Stored items from a collection
*** Block opens ***
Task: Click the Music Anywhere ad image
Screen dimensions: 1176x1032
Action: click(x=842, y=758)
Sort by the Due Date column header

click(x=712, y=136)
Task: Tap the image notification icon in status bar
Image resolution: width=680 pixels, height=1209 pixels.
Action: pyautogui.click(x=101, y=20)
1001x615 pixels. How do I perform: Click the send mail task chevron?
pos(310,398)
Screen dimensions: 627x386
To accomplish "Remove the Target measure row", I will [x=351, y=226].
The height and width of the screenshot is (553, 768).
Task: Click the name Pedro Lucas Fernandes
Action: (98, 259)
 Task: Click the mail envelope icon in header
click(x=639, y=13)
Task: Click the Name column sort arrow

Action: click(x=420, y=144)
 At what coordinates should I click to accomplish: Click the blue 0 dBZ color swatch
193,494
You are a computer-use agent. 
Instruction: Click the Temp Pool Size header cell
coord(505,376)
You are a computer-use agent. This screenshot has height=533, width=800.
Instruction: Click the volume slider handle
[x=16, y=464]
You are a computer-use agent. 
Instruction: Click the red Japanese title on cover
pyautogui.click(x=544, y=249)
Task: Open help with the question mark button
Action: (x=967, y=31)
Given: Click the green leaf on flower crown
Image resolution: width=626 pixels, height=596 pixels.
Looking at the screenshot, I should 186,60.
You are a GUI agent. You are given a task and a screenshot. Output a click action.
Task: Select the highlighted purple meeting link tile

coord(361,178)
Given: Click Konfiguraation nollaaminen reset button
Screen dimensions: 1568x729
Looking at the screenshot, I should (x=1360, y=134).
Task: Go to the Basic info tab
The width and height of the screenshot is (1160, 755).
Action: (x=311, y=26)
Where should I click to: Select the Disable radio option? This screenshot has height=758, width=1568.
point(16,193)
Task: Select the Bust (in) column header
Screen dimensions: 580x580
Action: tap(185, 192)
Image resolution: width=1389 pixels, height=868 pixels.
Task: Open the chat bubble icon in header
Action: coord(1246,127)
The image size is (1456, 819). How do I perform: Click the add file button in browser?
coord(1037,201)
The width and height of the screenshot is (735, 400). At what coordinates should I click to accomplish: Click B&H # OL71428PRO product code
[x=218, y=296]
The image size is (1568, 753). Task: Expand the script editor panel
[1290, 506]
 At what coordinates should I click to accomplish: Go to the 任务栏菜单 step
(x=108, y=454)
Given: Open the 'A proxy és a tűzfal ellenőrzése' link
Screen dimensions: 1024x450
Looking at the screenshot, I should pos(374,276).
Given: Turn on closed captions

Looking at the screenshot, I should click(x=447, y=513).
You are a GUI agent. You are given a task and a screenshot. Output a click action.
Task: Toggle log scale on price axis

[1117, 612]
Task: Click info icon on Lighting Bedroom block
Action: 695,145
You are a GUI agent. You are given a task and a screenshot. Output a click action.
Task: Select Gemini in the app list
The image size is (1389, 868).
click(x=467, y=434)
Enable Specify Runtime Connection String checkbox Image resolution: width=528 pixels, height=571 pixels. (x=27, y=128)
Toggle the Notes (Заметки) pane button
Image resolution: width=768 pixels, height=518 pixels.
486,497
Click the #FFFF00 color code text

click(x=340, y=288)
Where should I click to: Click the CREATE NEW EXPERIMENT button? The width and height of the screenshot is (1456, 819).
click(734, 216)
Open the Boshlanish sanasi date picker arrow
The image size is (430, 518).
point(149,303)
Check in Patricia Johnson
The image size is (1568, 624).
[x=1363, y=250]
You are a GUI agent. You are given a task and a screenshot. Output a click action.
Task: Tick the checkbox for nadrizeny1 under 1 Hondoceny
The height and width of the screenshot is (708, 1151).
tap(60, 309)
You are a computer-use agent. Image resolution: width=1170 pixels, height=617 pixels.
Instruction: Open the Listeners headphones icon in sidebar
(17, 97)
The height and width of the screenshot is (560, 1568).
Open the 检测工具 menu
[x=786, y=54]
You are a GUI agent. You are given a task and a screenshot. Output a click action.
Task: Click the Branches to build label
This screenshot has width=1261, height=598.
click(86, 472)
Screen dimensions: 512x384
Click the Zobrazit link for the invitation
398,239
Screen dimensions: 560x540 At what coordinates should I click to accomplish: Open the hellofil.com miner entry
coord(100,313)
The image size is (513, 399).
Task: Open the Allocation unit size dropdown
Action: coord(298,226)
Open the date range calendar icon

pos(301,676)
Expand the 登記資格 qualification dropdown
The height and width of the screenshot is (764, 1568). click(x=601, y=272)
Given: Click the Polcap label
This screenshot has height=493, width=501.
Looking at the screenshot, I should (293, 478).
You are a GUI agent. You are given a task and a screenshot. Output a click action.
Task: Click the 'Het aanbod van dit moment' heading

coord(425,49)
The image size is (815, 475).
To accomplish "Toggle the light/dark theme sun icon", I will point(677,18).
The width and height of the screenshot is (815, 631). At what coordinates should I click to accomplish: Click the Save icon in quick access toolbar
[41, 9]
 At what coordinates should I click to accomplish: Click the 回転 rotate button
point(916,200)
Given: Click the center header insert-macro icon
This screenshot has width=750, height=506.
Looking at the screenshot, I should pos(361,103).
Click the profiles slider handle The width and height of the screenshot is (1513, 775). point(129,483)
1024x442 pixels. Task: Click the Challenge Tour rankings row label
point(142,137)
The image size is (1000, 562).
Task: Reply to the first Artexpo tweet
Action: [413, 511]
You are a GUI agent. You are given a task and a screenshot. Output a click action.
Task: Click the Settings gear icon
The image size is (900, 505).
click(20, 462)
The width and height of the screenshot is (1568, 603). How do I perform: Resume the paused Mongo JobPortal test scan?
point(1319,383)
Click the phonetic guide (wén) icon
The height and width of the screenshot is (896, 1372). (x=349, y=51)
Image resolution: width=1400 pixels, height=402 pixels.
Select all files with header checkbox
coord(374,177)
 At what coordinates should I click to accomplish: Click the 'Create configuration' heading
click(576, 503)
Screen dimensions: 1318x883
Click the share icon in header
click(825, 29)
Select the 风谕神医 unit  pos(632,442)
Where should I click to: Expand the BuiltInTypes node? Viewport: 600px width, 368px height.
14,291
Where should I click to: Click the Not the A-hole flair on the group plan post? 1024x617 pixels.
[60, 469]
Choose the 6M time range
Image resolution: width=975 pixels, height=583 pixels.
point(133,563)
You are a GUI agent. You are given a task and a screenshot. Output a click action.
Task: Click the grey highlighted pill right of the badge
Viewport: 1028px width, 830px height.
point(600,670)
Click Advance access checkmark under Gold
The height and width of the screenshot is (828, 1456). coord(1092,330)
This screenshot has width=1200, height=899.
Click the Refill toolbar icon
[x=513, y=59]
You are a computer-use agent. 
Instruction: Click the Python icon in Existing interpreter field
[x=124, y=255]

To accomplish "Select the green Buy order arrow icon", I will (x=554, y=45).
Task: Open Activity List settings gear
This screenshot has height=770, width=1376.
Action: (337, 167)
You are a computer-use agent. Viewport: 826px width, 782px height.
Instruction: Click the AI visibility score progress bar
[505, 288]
*** Block closes ***
| PROBLEM |
The expected result is every record above, duplicated exactly.

| EXERCISE OUTPUT |
Task: Click the Music Anywhere ad image
Screen dimensions: 1176x1032
Action: click(x=842, y=758)
Sort by the Due Date column header

click(x=712, y=136)
Task: Tap the image notification icon in status bar
Image resolution: width=680 pixels, height=1209 pixels.
Action: pyautogui.click(x=101, y=20)
1001x615 pixels. How do I perform: Click the send mail task chevron?
pos(310,398)
Screen dimensions: 627x386
To accomplish "Remove the Target measure row", I will [x=351, y=226].
The height and width of the screenshot is (553, 768).
Task: Click the name Pedro Lucas Fernandes
Action: (98, 259)
 Task: Click the mail envelope icon in header
click(x=639, y=13)
Task: Click the Name column sort arrow

Action: click(x=420, y=144)
 At what coordinates should I click to accomplish: Click the blue 0 dBZ color swatch
193,494
You are a computer-use agent. 
Instruction: Click the Temp Pool Size header cell
coord(505,376)
You are a computer-use agent. This screenshot has height=533, width=800.
Instruction: Click the volume slider handle
[x=16, y=464]
You are a computer-use agent. 
Instruction: Click the red Japanese title on cover
pyautogui.click(x=544, y=249)
Task: Open help with the question mark button
Action: (x=967, y=31)
Given: Click the green leaf on flower crown
Image resolution: width=626 pixels, height=596 pixels.
Looking at the screenshot, I should 186,60.
You are a GUI agent. You are given a task and a screenshot. Output a click action.
Task: Select the highlighted purple meeting link tile

coord(361,178)
Given: Click Konfiguraation nollaaminen reset button
Screen dimensions: 1568x729
Looking at the screenshot, I should (x=1360, y=134).
Task: Go to the Basic info tab
The width and height of the screenshot is (1160, 755).
Action: (x=311, y=26)
Where should I click to: Select the Disable radio option? This screenshot has height=758, width=1568.
point(16,193)
Task: Select the Bust (in) column header
Screen dimensions: 580x580
Action: tap(185, 192)
Image resolution: width=1389 pixels, height=868 pixels.
Task: Open the chat bubble icon in header
Action: coord(1246,127)
The image size is (1456, 819). How do I perform: Click the add file button in browser?
coord(1037,201)
The width and height of the screenshot is (735, 400). At what coordinates should I click to accomplish: Click B&H # OL71428PRO product code
[x=218, y=296]
The image size is (1568, 753). Task: Expand the script editor panel
[1290, 506]
 At what coordinates should I click to accomplish: Go to the 任务栏菜单 step
(x=108, y=454)
Given: Open the 'A proxy és a tűzfal ellenőrzése' link
Screen dimensions: 1024x450
Looking at the screenshot, I should pos(374,276).
Given: Turn on closed captions

Looking at the screenshot, I should click(x=447, y=513).
You are a GUI agent. You are given a task and a screenshot. Output a click action.
Task: Toggle log scale on price axis

[1117, 612]
Task: Click info icon on Lighting Bedroom block
Action: 695,145
You are a GUI agent. You are given a task and a screenshot. Output a click action.
Task: Select Gemini in the app list
The image size is (1389, 868).
click(x=467, y=434)
Enable Specify Runtime Connection String checkbox Image resolution: width=528 pixels, height=571 pixels. (x=27, y=128)
Toggle the Notes (Заметки) pane button
Image resolution: width=768 pixels, height=518 pixels.
486,497
Click the #FFFF00 color code text

click(x=340, y=288)
Where should I click to: Click the CREATE NEW EXPERIMENT button? The width and height of the screenshot is (1456, 819).
click(734, 216)
Open the Boshlanish sanasi date picker arrow
The image size is (430, 518).
point(149,303)
Check in Patricia Johnson
The image size is (1568, 624).
[x=1363, y=250]
You are a GUI agent. You are given a task and a screenshot. Output a click action.
Task: Tick the checkbox for nadrizeny1 under 1 Hondoceny
The height and width of the screenshot is (708, 1151).
tap(60, 309)
You are a computer-use agent. Image resolution: width=1170 pixels, height=617 pixels.
Instruction: Open the Listeners headphones icon in sidebar
(17, 97)
The height and width of the screenshot is (560, 1568).
Open the 检测工具 menu
[x=786, y=54]
You are a GUI agent. You are given a task and a screenshot. Output a click action.
Task: Click the Branches to build label
This screenshot has width=1261, height=598.
click(86, 472)
Screen dimensions: 512x384
Click the Zobrazit link for the invitation
398,239
Screen dimensions: 560x540 At what coordinates should I click to accomplish: Open the hellofil.com miner entry
coord(100,313)
The image size is (513, 399).
Task: Open the Allocation unit size dropdown
Action: coord(298,226)
Open the date range calendar icon

pos(301,676)
Expand the 登記資格 qualification dropdown
The height and width of the screenshot is (764, 1568). click(x=601, y=272)
Given: Click the Polcap label
This screenshot has height=493, width=501.
Looking at the screenshot, I should (293, 478).
You are a GUI agent. You are given a task and a screenshot. Output a click action.
Task: Click the 'Het aanbod van dit moment' heading

coord(425,49)
The image size is (815, 475).
To accomplish "Toggle the light/dark theme sun icon", I will point(677,18).
The width and height of the screenshot is (815, 631). At what coordinates should I click to accomplish: Click the Save icon in quick access toolbar
[41, 9]
 At what coordinates should I click to accomplish: Click the 回転 rotate button
point(916,200)
Given: Click the center header insert-macro icon
This screenshot has width=750, height=506.
Looking at the screenshot, I should pos(361,103).
Click the profiles slider handle The width and height of the screenshot is (1513, 775). point(129,483)
1024x442 pixels. Task: Click the Challenge Tour rankings row label
point(142,137)
The image size is (1000, 562).
Task: Reply to the first Artexpo tweet
Action: [413, 511]
You are a GUI agent. You are given a task and a screenshot. Output a click action.
Task: Click the Settings gear icon
The image size is (900, 505).
click(20, 462)
The width and height of the screenshot is (1568, 603). How do I perform: Resume the paused Mongo JobPortal test scan?
point(1319,383)
Click the phonetic guide (wén) icon
The height and width of the screenshot is (896, 1372). (x=349, y=51)
Image resolution: width=1400 pixels, height=402 pixels.
Select all files with header checkbox
coord(374,177)
 At what coordinates should I click to accomplish: Click the 'Create configuration' heading
click(576, 503)
Screen dimensions: 1318x883
Click the share icon in header
click(825, 29)
Select the 风谕神医 unit  pos(632,442)
Where should I click to: Expand the BuiltInTypes node? Viewport: 600px width, 368px height.
14,291
Where should I click to: Click the Not the A-hole flair on the group plan post? 1024x617 pixels.
[60, 469]
Choose the 6M time range
Image resolution: width=975 pixels, height=583 pixels.
point(133,563)
You are a GUI agent. You are given a task and a screenshot. Output a click action.
Task: Click the grey highlighted pill right of the badge
Viewport: 1028px width, 830px height.
point(600,670)
Click Advance access checkmark under Gold
The height and width of the screenshot is (828, 1456). coord(1092,330)
This screenshot has width=1200, height=899.
Click the Refill toolbar icon
[x=513, y=59]
You are a computer-use agent. 
Instruction: Click the Python icon in Existing interpreter field
[x=124, y=255]

To accomplish "Select the green Buy order arrow icon", I will (x=554, y=45).
Task: Open Activity List settings gear
This screenshot has height=770, width=1376.
Action: (337, 167)
You are a computer-use agent. Viewport: 826px width, 782px height.
Instruction: Click the AI visibility score progress bar
[505, 288]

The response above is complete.